The researchers trained the robot chef to watch and learn cooking videos and recreate the food itself. Researchers from the University of Cambridge programmed their robot chef with a cookbook of eight simple salad recipes. After watching a video of a person showing one of the recipes, the robot was able to identify which recipe was being prepared and cook it.
Also, the video helped the study gradually refresh the cookbook. At the end of the experiment, the robot independently came up with the ninth recipe. The results were published in the journal IEEE Accessshow how video content can be a valuable and rich source of data for automated food production, simplifying the deployment and cost-effectiveness of robot chefs.
Robot chefs have been talked about in science fiction for decades, but in reality, cooking is a difficult task for a robot. Many commercial companies have produced prototype robot chefs, but none are currently commercially available, and they lag far behind their human counterparts in skill.
Human chefs can learn new recipes through observation, whether someone else is cooking or watching YouTube videos, but programming a robot to cook a variety of dishes is expensive and time-consuming.
A human demonstrates one of eight pre-programmed recipes for a robot chef using a neural network. Credit: University of Cambridge
“We wanted to see if we could teach a robot chef to learn step-by-step the way humans do, identify ingredients and learn how they come together on a plate,” said Grzegorz Sohacki of the Cambridge School of Engineering. your paper.
Sochatskyi, Ph.D. The candidate and colleagues in Professor Fumiya Iida’s biotechnology-inspired robotics lab developed eight simple salad recipes and filmed their making. They then used a public neural network to train their robot chef. The neural network was programmed to identify a number of different objects, including fruits and vegetables used in eight salad recipes (broccoli, carrots, apples, bananas and oranges).
Using computer vision techniques, the robot analyzed every frame of the video and was able to identify various objects and features such as knives and materials, as well as the hands, arms, and face of the human demonstrator. Both the recipes and videos were converted to vectors, and the robot did mathematical operations on the vectors to determine the similarity between the demonstration and the vector.
An example of a robot that produces “salad” by watching a person prepare it. Credit: University of Cambridge
The robot recognized the correct recipe in 93% of the 16 videos it watched, but only detected 83% of the human chef’s actions. The robot was also able to detect that minor changes to a recipe, such as making a double batch or making a simple human error, were variations rather than a new recipe. The robot also correctly recognized the introduction of the new, ninth salad, added it to its cookbook, and prepared it.
“It’s incredible that the robot can pick up so many nuances,” Sochatsky said. “These recipes aren’t complicated – they’re basically just sliced fruit and vegetables – but it was very effective in realizing, for example, that two sliced apples and two sliced carrots are the same recipe as three sliced apples and three chopped carrots.”
The videos used to train the robot chef are not videos like cooking videos made by some social media phenomena, full of fast cuts and visual effects, that move quickly between the person preparing the food and the food they are preparing. . For example, when the human pointer wraps his arm around the carrot, it will be difficult for the robot to recognize a carrot. In order for the robot to recognize the carrot, the demonstrator had to hold the carrot up so the robot could see the whole vegetable.

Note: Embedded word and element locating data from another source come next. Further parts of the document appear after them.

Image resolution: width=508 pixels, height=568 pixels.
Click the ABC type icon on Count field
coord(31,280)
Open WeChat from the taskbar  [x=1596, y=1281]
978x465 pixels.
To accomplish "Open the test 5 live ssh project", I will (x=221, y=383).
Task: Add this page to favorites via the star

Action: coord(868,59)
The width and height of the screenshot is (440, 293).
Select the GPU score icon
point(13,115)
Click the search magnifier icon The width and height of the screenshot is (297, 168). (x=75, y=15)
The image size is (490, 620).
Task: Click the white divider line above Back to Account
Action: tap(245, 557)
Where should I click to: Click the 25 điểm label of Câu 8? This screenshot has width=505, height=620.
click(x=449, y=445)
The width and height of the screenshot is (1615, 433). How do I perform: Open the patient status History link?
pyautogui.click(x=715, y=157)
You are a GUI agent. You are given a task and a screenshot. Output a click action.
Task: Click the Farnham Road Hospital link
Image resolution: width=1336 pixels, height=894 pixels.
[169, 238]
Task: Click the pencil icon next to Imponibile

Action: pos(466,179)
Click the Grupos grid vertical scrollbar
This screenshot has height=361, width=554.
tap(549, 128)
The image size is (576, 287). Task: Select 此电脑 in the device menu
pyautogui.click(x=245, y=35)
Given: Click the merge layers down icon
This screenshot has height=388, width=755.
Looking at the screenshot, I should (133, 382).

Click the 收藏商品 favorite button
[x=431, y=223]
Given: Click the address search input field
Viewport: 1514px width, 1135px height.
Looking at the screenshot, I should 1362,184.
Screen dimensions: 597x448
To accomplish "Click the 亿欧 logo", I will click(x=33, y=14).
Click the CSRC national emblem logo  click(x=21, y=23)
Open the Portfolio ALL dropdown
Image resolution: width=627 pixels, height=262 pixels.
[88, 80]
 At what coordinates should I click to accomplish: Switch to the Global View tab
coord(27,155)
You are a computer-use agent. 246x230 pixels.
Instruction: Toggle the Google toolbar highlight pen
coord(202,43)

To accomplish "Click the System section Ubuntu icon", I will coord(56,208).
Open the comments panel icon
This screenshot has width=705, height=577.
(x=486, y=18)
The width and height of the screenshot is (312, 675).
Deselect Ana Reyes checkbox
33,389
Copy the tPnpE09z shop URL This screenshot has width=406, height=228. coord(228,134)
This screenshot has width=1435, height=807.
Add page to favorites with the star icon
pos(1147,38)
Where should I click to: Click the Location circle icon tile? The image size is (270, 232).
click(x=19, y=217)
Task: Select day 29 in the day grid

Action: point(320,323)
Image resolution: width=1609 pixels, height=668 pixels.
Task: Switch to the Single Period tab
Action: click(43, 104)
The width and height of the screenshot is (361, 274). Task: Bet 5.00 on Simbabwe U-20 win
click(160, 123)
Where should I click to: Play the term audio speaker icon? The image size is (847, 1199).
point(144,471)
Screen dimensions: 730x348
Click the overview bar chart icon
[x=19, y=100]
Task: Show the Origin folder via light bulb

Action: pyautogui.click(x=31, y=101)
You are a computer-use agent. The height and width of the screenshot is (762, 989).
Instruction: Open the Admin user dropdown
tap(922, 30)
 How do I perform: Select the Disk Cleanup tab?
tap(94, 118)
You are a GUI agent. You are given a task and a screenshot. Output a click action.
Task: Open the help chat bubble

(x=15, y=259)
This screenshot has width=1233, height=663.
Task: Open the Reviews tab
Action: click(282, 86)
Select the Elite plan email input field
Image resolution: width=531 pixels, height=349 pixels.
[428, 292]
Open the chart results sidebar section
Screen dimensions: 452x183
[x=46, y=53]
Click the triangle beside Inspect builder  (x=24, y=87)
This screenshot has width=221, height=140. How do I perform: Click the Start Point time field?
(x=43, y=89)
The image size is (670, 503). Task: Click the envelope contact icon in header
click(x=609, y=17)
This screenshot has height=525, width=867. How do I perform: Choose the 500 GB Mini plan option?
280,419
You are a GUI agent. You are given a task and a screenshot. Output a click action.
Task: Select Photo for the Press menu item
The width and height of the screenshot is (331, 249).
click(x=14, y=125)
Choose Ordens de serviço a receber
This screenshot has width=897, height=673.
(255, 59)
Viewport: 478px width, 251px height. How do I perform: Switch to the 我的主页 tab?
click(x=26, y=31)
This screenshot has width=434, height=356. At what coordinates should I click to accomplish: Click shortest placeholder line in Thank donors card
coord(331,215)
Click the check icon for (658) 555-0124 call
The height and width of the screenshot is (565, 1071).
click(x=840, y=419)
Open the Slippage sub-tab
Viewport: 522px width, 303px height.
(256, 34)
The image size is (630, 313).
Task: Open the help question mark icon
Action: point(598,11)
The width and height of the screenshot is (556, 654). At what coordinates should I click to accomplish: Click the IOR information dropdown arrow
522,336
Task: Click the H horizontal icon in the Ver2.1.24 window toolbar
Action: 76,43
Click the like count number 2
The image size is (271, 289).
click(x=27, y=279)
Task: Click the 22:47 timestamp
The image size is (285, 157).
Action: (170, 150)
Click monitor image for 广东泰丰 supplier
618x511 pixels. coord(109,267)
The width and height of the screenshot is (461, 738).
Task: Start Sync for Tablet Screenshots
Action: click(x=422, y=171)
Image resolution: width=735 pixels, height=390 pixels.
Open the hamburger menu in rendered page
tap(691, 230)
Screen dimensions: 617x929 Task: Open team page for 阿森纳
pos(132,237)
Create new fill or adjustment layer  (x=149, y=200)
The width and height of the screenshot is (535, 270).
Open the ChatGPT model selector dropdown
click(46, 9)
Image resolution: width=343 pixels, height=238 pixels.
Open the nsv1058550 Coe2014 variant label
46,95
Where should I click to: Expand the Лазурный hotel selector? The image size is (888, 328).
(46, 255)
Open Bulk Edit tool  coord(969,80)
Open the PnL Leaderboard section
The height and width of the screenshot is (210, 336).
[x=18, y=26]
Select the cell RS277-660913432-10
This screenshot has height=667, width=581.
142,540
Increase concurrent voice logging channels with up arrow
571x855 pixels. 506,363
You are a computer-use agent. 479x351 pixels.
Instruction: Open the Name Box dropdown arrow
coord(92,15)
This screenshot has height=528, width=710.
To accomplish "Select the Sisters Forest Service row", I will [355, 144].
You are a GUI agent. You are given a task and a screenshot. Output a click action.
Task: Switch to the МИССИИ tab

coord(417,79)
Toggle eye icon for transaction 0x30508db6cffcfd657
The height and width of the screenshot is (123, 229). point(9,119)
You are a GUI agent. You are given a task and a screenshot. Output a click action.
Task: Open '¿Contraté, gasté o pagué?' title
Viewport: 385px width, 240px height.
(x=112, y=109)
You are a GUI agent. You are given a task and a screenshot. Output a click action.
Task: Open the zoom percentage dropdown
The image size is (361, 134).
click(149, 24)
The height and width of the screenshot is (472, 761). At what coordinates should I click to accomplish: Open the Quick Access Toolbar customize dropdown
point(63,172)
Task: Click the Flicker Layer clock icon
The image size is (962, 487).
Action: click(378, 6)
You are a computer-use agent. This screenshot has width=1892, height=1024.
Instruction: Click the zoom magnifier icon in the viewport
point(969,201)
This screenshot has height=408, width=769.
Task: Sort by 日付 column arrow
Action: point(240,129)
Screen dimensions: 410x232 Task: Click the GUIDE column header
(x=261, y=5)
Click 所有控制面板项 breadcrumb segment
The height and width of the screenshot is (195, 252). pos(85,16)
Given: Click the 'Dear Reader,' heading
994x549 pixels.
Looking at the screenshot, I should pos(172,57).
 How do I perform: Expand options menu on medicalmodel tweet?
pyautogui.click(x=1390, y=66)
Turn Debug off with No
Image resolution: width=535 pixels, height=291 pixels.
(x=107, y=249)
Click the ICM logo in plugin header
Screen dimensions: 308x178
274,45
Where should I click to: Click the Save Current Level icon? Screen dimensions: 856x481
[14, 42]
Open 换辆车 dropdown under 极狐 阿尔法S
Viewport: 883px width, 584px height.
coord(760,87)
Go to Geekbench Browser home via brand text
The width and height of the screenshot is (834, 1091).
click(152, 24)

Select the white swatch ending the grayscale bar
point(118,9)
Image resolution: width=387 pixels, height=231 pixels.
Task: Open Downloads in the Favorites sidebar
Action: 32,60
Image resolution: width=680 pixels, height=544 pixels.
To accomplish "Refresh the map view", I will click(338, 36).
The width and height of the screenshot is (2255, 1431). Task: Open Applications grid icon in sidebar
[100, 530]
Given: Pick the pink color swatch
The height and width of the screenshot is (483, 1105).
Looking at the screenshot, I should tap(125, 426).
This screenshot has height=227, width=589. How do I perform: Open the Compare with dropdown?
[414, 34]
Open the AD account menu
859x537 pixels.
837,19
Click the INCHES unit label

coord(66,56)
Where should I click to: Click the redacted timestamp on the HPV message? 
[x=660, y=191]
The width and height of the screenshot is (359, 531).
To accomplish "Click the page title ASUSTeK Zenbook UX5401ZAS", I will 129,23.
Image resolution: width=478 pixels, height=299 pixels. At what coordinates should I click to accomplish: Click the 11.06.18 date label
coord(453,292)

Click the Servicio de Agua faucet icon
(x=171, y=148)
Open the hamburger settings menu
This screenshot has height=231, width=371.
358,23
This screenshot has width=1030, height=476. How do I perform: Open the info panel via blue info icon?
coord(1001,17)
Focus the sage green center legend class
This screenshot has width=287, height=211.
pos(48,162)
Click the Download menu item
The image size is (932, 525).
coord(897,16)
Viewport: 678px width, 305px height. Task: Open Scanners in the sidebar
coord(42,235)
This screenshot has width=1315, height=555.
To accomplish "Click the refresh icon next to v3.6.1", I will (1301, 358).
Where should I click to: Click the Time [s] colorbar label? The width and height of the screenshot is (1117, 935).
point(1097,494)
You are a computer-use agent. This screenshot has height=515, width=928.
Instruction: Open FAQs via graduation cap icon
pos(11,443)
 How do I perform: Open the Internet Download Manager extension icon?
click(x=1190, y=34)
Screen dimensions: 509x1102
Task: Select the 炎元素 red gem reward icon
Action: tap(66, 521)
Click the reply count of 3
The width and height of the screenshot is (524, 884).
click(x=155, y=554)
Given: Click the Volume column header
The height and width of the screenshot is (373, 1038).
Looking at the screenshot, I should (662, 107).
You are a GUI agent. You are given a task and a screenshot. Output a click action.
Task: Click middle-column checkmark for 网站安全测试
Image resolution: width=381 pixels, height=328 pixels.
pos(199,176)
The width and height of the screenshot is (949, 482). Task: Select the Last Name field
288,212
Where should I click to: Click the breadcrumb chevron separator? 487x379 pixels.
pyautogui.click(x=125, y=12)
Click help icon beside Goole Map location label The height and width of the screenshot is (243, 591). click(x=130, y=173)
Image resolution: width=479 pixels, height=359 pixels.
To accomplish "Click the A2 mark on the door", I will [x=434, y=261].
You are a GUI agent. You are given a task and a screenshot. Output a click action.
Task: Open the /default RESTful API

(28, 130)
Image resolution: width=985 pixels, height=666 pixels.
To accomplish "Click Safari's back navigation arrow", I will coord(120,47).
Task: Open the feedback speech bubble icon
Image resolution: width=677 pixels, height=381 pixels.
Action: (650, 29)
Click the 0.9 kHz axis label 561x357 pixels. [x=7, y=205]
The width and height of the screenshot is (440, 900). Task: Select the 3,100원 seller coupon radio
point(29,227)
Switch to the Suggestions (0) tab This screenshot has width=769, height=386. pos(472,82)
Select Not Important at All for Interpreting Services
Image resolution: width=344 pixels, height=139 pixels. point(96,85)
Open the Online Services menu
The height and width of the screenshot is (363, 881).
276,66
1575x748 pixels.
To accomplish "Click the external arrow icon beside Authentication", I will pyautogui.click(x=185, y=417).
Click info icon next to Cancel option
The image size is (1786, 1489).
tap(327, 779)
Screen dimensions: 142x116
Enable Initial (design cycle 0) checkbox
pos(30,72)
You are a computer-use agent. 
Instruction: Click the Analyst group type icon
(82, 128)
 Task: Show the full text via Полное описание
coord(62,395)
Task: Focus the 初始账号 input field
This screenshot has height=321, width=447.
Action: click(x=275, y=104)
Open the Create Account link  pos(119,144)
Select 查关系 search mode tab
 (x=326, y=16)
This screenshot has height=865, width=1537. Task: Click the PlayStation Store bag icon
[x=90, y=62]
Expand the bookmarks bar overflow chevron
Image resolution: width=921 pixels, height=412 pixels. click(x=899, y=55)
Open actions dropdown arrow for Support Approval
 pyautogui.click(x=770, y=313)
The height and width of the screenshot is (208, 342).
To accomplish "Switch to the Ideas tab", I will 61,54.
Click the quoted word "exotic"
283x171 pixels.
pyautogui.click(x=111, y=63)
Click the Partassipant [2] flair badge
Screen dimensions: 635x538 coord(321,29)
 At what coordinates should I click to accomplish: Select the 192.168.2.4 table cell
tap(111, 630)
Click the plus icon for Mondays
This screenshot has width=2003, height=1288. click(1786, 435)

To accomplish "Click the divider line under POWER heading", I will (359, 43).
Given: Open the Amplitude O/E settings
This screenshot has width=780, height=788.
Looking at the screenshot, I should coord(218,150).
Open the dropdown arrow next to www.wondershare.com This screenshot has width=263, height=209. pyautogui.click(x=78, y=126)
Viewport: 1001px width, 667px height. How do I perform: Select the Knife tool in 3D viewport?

“Our robot isn’t interested in cooking videos that go viral on social media – it’s very difficult to watch them,” Sochatzki said. “But as these robot chefs get better and faster at identifying ingredients in cooking videos, they can use sites like YouTube to learn a wide variety of recipes.”
Source: Port Altele
As an experienced journalist and author, Mary has been reporting on the latest news and trends for over 5 years. With a passion for uncovering the stories behind the headlines, Mary has earned a reputation as a trusted voice in the world of journalism. Her writing style is insightful, engaging and thought-provoking, as she takes a deep dive into the most pressing issues of our time.